* Data in this exercise
+++++

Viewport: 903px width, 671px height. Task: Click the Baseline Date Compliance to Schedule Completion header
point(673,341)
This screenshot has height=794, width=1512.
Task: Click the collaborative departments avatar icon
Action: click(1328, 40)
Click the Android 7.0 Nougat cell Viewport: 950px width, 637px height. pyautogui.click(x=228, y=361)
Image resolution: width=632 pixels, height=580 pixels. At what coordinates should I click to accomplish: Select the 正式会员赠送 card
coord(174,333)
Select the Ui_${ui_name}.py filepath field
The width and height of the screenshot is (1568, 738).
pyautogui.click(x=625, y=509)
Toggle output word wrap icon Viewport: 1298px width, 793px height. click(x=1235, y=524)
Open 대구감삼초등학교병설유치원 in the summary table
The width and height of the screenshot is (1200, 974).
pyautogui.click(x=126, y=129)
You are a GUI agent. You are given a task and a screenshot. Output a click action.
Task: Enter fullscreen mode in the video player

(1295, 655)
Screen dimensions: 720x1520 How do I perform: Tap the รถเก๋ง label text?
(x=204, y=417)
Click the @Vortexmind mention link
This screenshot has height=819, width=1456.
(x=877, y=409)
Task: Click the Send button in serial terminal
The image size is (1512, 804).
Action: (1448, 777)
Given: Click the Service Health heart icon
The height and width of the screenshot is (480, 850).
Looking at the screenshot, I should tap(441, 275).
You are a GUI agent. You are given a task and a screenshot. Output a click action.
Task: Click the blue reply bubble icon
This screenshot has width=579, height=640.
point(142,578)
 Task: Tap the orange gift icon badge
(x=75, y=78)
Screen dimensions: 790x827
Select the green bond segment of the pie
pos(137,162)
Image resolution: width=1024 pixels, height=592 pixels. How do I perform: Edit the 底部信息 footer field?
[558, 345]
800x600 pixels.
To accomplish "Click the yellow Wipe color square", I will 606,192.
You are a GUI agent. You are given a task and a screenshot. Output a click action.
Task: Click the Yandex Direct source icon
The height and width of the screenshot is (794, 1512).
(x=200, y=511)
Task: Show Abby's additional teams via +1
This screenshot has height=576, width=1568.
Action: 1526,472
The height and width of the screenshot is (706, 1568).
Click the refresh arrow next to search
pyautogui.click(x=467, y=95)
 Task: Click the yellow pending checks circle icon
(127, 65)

+++++

* Stated goal
Please turn each line of all the rows above into a JSON list of strings, one string per line, leaving out blank lines.

* Correct result
[
  "Viewport: 903px width, 671px height. Task: Click the Baseline Date Compliance to Schedule Completion header",
  "point(673,341)",
  "This screenshot has height=794, width=1512.",
  "Task: Click the collaborative departments avatar icon",
  "Action: click(1328, 40)",
  "Click the Android 7.0 Nougat cell Viewport: 950px width, 637px height. pyautogui.click(x=228, y=361)",
  "Image resolution: width=632 pixels, height=580 pixels. At what coordinates should I click to accomplish: Select the 正式会员赠送 card",
  "coord(174,333)",
  "Select the Ui_${ui_name}.py filepath field",
  "The width and height of the screenshot is (1568, 738).",
  "pyautogui.click(x=625, y=509)",
  "Toggle output word wrap icon Viewport: 1298px width, 793px height. click(x=1235, y=524)",
  "Open 대구감삼초등학교병설유치원 in the summary table",
  "The width and height of the screenshot is (1200, 974).",
  "pyautogui.click(x=126, y=129)",
  "You are a GUI agent. You are given a task and a screenshot. Output a click action.",
  "Task: Enter fullscreen mode in the video player",
  "(1295, 655)",
  "Screen dimensions: 720x1520 How do I perform: Tap the รถเก๋ง label text?",
  "(x=204, y=417)",
  "Click the @Vortexmind mention link",
  "This screenshot has height=819, width=1456.",
  "(x=877, y=409)",
  "Task: Click the Send button in serial terminal",
  "The image size is (1512, 804).",
  "Action: (1448, 777)",
  "Given: Click the Service Health heart icon",
  "The height and width of the screenshot is (480, 850).",
  "Looking at the screenshot, I should tap(441, 275).",
  "You are a GUI agent. You are given a task and a screenshot. Output a click action.",
  "Task: Click the blue reply bubble icon",
  "This screenshot has width=579, height=640.",
  "point(142,578)",
  " Task: Tap the orange gift icon badge",
  "(x=75, y=78)",
  "Screen dimensions: 790x827",
  "Select the green bond segment of the pie",
  "pos(137,162)",
  "Image resolution: width=1024 pixels, height=592 pixels. How do I perform: Edit the 底部信息 footer field?",
  "[558, 345]",
  "800x600 pixels.",
  "To accomplish \"Click the yellow Wipe color square\", I will 606,192.",
  "You are a GUI agent. You are given a task and a screenshot. Output a click action.",
  "Task: Click the Yandex Direct source icon",
  "The height and width of the screenshot is (794, 1512).",
  "(x=200, y=511)",
  "Task: Show Abby's additional teams via +1",
  "This screenshot has height=576, width=1568.",
  "Action: 1526,472",
  "The height and width of the screenshot is (706, 1568).",
  "Click the refresh arrow next to search",
  "pyautogui.click(x=467, y=95)",
  " Task: Click the yellow pending checks circle icon",
  "(127, 65)"
]